Not a morning person I see. I thought your previous ill temper with me was just a result of your hormones.
BlowingWind burrowed back under the covers before replying.
Annoying Japanese dragon, scaly coyote, stalker, sicko.
I love you too my unwilling wife. I’ll be making breakfast while you work out your ‘grouchiness’ my dear.
Ryu smirked as he got up and made his way to the kitchen, remembering how shattered her soul had been when their paths first crossed and pleased at her progress. After she had reintegrated her wisdom aspect, she had slept for a week and then ran away the very next day after she had awoken. It had been interesting to hunt her through the forest and ultimately capture her, storming the castle of her heart, even though she did not like admitting she had a soft spot for him.
Safely in the kitchen from her wrath now, he gazed sadly into the refrigerator and mused aloud as he drew out a carton of eggs and some chopped venison. Such a complicated woman. But there is still so much of her spirit left to find and return, and we have her new life to set up.
He set them on the counter before reaching up to where a frying pan was waiting to be pulled down.
You mean I have my new life to set up. Not you.

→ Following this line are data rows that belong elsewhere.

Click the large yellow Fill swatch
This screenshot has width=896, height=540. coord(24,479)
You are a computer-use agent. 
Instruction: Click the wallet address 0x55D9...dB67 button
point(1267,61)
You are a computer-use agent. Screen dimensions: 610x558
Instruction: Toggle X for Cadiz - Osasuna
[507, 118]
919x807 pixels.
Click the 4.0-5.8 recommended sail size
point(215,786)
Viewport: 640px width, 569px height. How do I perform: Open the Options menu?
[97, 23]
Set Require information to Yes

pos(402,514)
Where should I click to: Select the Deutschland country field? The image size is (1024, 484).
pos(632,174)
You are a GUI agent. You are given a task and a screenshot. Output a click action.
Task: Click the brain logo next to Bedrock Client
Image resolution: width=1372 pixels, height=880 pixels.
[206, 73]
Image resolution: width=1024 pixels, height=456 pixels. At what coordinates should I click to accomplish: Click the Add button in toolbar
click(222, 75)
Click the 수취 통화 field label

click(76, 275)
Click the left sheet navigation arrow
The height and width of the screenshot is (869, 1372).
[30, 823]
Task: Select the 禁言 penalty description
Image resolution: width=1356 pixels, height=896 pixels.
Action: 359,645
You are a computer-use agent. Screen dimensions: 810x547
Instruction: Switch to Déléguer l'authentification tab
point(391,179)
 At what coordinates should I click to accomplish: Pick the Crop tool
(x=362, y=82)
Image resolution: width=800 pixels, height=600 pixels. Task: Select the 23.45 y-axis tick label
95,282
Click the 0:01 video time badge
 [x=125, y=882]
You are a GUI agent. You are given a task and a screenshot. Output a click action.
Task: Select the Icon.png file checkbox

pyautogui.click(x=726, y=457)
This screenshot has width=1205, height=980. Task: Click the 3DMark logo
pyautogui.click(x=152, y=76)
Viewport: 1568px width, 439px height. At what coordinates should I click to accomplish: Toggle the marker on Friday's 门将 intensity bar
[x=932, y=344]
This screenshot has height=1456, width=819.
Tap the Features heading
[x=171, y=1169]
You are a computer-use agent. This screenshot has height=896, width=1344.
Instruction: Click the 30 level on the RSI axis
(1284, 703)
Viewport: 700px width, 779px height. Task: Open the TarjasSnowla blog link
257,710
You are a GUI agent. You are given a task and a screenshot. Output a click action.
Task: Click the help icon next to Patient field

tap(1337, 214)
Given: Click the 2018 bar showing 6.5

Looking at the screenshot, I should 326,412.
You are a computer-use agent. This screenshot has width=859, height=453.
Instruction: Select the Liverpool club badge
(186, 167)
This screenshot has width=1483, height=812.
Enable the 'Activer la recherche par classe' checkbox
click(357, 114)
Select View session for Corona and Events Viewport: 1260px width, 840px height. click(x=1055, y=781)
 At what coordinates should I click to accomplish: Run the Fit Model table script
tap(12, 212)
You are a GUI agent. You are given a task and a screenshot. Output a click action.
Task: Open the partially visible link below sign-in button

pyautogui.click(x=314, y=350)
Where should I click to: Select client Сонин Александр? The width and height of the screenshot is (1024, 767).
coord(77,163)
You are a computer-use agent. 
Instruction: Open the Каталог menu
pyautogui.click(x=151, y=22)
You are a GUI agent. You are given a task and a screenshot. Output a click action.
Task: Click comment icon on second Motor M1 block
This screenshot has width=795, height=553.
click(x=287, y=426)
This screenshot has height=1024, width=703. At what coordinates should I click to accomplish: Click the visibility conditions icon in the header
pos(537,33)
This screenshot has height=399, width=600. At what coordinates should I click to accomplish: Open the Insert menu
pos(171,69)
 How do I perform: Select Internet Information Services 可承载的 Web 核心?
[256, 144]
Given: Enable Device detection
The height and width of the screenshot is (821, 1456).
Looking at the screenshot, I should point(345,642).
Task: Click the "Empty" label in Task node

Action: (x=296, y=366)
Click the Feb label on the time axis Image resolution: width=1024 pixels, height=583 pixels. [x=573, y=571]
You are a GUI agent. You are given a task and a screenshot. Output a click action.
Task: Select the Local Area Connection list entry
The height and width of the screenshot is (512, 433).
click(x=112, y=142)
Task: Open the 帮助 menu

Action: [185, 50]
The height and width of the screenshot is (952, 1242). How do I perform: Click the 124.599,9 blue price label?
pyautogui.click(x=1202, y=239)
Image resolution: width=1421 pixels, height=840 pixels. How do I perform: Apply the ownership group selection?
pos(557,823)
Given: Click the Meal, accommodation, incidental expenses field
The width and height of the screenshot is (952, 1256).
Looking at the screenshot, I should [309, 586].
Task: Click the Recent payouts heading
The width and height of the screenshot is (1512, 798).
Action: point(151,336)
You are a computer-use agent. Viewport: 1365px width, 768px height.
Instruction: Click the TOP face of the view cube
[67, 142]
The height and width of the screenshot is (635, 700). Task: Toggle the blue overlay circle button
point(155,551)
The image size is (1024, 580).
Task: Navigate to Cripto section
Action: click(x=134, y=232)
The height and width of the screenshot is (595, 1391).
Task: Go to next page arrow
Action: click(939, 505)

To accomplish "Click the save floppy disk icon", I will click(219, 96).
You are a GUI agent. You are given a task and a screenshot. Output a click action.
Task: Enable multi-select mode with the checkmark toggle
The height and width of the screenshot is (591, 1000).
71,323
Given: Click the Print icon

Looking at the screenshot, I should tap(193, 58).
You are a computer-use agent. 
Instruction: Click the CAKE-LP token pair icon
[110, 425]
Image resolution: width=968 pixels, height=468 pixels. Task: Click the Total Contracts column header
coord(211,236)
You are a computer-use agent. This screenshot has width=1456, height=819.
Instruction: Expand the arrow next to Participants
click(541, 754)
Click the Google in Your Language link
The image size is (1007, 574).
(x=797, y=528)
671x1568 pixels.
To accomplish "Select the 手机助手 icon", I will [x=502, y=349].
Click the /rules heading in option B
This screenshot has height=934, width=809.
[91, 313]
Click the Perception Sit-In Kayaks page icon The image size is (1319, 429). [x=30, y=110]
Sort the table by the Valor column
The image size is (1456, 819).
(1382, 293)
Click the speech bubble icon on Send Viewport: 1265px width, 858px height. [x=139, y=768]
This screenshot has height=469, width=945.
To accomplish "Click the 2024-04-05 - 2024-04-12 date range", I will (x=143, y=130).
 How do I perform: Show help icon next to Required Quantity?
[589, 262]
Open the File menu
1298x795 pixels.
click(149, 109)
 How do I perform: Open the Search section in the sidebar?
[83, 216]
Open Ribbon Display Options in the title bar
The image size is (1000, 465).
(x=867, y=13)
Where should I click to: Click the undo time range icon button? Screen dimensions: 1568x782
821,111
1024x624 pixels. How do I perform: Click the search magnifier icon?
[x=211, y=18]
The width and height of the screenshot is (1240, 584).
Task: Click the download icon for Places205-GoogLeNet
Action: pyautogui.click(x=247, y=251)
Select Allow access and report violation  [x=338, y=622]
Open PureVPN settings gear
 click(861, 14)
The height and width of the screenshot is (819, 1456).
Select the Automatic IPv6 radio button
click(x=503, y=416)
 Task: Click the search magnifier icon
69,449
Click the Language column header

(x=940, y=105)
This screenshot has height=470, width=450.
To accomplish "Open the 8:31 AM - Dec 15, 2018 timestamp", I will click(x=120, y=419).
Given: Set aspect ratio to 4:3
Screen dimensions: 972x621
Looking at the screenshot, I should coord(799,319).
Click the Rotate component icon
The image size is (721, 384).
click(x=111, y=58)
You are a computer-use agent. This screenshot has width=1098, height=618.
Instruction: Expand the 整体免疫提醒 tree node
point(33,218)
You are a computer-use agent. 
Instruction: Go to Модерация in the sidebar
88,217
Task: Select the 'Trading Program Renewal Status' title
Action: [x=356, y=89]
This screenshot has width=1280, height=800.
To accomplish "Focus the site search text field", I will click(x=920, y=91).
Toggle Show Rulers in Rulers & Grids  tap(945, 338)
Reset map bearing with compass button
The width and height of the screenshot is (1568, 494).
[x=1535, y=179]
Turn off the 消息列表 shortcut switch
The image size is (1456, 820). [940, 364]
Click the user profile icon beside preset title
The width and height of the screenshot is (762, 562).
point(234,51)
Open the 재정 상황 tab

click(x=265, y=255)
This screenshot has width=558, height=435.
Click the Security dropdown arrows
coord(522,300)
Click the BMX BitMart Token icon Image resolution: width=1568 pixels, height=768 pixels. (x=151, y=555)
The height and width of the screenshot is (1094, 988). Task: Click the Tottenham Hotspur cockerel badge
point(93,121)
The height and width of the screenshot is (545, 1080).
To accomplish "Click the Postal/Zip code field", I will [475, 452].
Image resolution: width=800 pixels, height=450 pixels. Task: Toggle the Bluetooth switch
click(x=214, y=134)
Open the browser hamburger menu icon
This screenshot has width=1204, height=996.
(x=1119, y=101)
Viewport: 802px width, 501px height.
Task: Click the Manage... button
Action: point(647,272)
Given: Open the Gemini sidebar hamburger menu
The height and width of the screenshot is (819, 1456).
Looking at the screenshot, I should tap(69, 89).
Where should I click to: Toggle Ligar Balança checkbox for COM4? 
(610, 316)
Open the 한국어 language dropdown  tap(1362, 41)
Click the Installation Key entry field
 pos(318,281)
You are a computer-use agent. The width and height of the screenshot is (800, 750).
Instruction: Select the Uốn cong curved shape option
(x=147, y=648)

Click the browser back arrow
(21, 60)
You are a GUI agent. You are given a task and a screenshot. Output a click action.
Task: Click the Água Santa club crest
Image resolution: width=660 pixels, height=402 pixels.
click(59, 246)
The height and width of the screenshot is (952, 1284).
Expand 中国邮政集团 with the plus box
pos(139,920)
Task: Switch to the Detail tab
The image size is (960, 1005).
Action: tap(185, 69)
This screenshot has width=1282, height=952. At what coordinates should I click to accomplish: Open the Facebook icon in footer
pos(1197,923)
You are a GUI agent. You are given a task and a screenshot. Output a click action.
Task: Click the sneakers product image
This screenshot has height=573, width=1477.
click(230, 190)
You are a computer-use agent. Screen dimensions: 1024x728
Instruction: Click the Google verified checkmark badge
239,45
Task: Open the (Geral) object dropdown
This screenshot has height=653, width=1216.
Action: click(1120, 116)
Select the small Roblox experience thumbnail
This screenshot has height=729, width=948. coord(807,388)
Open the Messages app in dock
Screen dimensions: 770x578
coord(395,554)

BlowingWind had stressed the singular, and her entrance into the kitchen pulled Ryu out of his thoughts. He said nothing in reply to her as he placed the venison and eggs into the pan. She sniffed as she sat at the table, trying to hide how hungry she was, the eggs and meat beginning to sizzle as she made herself comfortable at the table.
God, I need some coffee, Ryu. My classes start in March, and I need to get an apartment near the University. I need a job too, so I can support myself.
You fell asleep right after dinner last night, so we didn’t get to talk much after your extremely long bath. What University?
Hokkaido University. I’ve got a spot at the new Fukuhaku campus.
I’m not familiar with that campus. Is it new?
A silence stretched between the pair as BlowingWind fell into a trance while gazing at the table. Ryu let it be as he scrambled their eggs and mixed in now cooked bits of venison. Shortly, breakfast was ready, and served with the ever-present rice and tea.
Frowning in concern, he leaned over her and whispered into her ear. Wind-chan, are you all right?
BlowingWind snapped from her trance, sighing when reality caught back up to her and her plate was placed on the table so that Ryu could touch her forehead. She waved a hand in irritation at his touch.
Yes, I’m fine Ryu. Just a little distracted.
Ryu sat down across from her, his scarlet and yellow silk kimono blazing around him, contrasted starkly by the unruly and slightly spiky hair that was cut short on his head. Melted chocolate eyes locked with BlowingWind’s glaciers. After a moment, he picked up a pair of chopsticks and began to eat. BlowingWind ate her own fare, her eyes focused far away and not seeing the nutritious food she had been prepared.
We will go collect your things from the lower shrine today.
He assured softly, believing that was what had been on her mind.